WORK INSTRUCTIONS = Copy out the data below as written; omit any images.

Records from a data source

*** Begin section ***

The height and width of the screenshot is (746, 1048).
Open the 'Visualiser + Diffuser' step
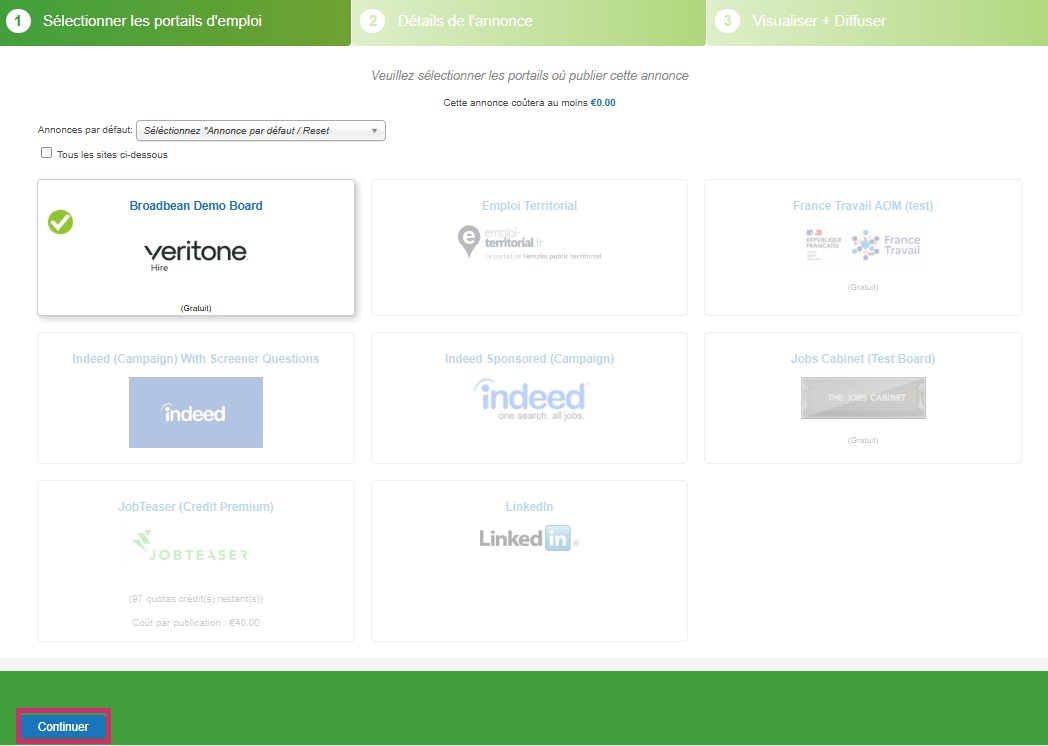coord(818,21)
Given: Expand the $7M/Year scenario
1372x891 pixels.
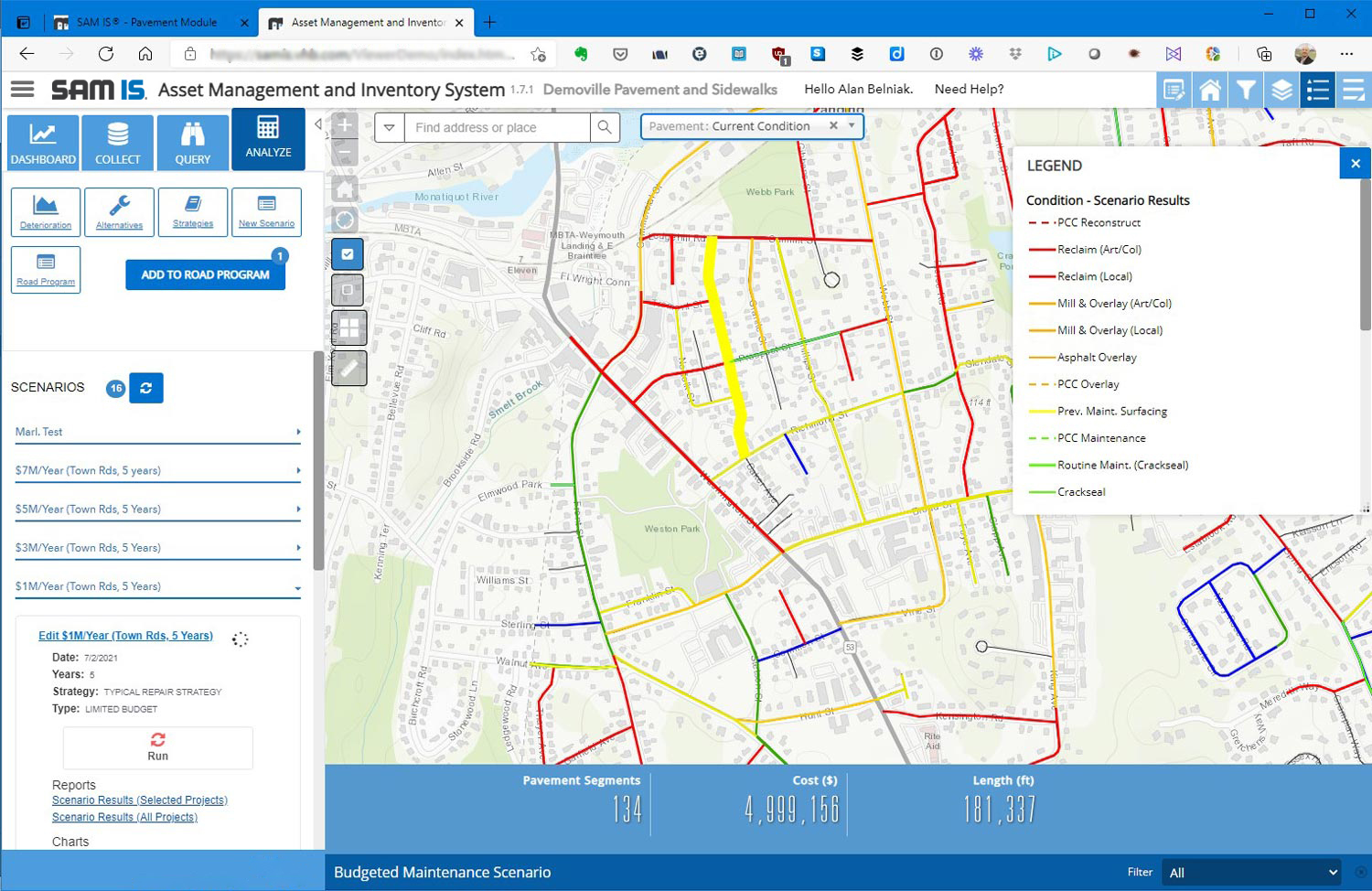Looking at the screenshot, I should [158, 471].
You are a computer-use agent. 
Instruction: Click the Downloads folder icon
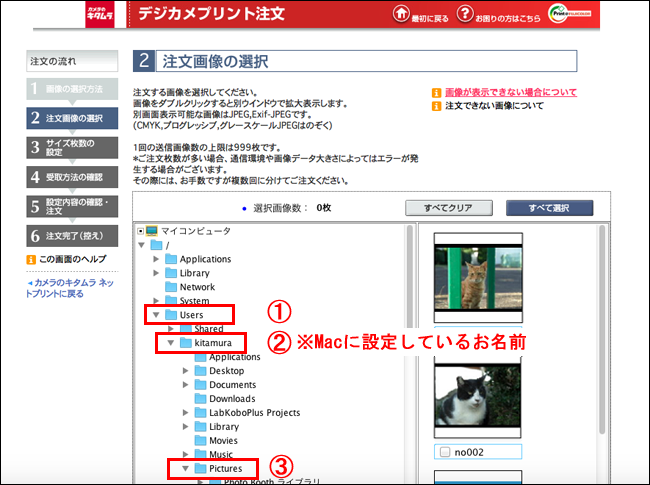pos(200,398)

*** End section ***

RESPONSE TO THIS EXERCISE =
The height and width of the screenshot is (746, 1048).
Open the 'Visualiser + Diffuser' step
coord(818,21)
Given: Expand the $7M/Year scenario
1372x891 pixels.
Looking at the screenshot, I should [158, 471].
You are a computer-use agent. 
Instruction: Click the Downloads folder icon
pos(200,398)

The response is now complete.